Humans are good at recognizing and comparing faces because the brain has areas built for that task. Beyond face recognition, the brain also uses other signals to identify people. These include clothes, gender, location, context, and how someone walks or moves.
Getting artificial intelligence to reach similar results in full-person recognition would require multiple methods, so here we focus on the narrower problem of face recognition. Running face recognition online requires a process for validating inputs, running models, and making decisions from the data collected.
Photos used for decision making in face recognition usually fall into these types:
- Simple user-uploaded photo,
- Selfie taken during the recognition process,
- Photo captured during the liveness detection process.
The person's photo is then matched against another source. That source may be a government service such as NCIIC in China or Dukcapil in Indonesia, or a photo from an identity document such as an ID card, driving license, or passport.
Data input validation
Main methods for validating the authenticity of digital photos are:
Only two of these can usually be automated well without creating too many false positives. Error level analysis is limited because someone often still needs to inspect the result. It works more as a visual tool. It also misses some manipulations that are simple but effective. For example, a screenshot of a manipulated photo will often not be flagged by ELA.

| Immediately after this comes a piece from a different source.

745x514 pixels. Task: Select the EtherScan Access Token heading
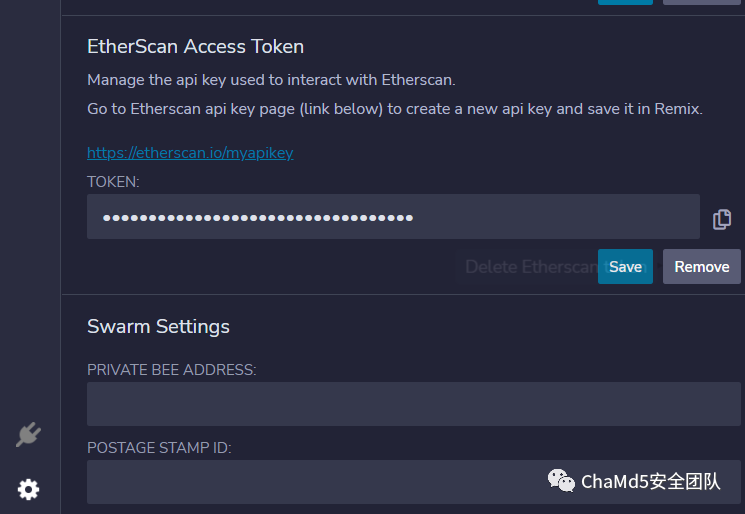tap(195, 47)
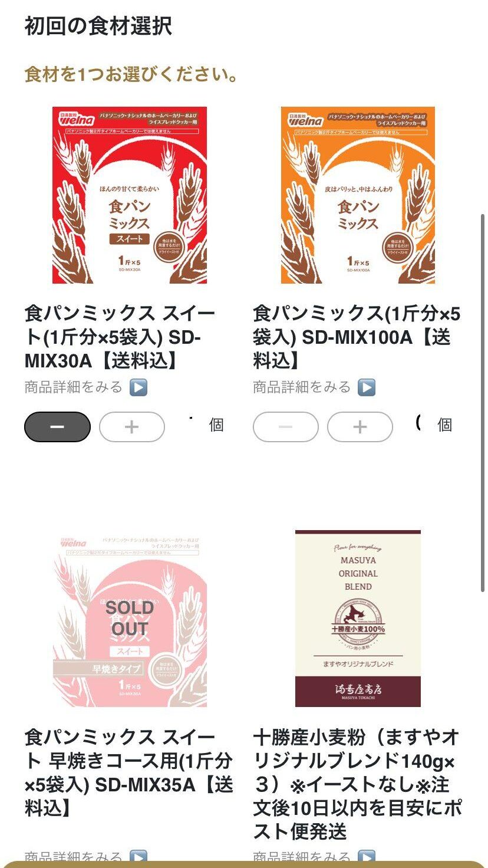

Metadata analysis provides useful information, including the camera used, timestamps, the location of objects in the photo, and sometimes even geolocation. That helps when you need to confirm the photo was taken in the right place, such as a point of sale, was taken recently, or was not edited in Photoshop or other software. If metadata is stripped, treat that as a warning sign. If metadata is missing from every photo, check with your developers how the photos are captured, processed, and stored.
Last saved quality is tied to compression, because stored or edited photos are often compressed and no longer kept at the original quality produced by the device.
Many fake-photo risks can be reduced by using liveness detection in the process. That usually means a mobile app runs liveness detection algorithms and captures a photo during the flow, which is then sent for recognition. At that point, the likely attack vector is the API that uploads photo to the server. To reduce that risk, use more than standard hashing and encryption. Additional hardening methods can make API endpoints harder to abuse with fake data.
Running comparison
Once the incoming data is trustworthy, the next step is comparison. Government services often perform well. As for building your own model, that now makes little sense in most cases because deep learning models need large amounts of training data, and third-party services are already advanced and relatively cheap.
You can select a service on several dimensions: price, speed, and comparison quality. It is also worth checking performance across the racial profile of the people being compared. For example, Microsoft services often perform well on caucasian faces, but can perform poorly on Asian faces. For Asian faces, I have seen strong results from Face++. On caucasian faces, those same services can sometimes miss finer facial detail.
In most cases, I recommend using two services for face recognition. One handles analysis, and one handles comparison. Some teams run comparison only and skip analysis. That is a mistake. Analysis helps check what is being compared. Sometimes algorithms are clearly wrong, such as classifying someone as male when the image obviously shows a female.
Final decisioning
A practical process for face recognition decision making looks like this:
- Data validation - incoming data can be trusted
- Outlier or strange-result check - use analysis results for trouble detection
- Final decision - compare confidence results
Incoming data detection rules recommendation is as follow:
- No Photoshop or other software
- Camera maker matches phone make, based on other metadata such as browser metadata
- Geolocation is not off
- Photo is not too old
- Image metadata is present
Photo analysis
- Gender match
- Only one person detected in the photo
Comparison
- The comparison result is high, for example 99%
- Confidence threshold based on the vendor recommendation. Usually:
- 80%+ high confidence that it is the same person
- 60-80% some certainty
- <60% not the same person
Final words…
The goal of this post is to explain the face recognition process in broad terms. It does not cover everything. At most, it should be the start of a policy or strategy for decision making in identity verification, not the end. Human identification is a multi-part problem. If you focus only on calling cognitive services and setting a cutoff, you can end up with poor decision making because you assumed the input data was better than it really was.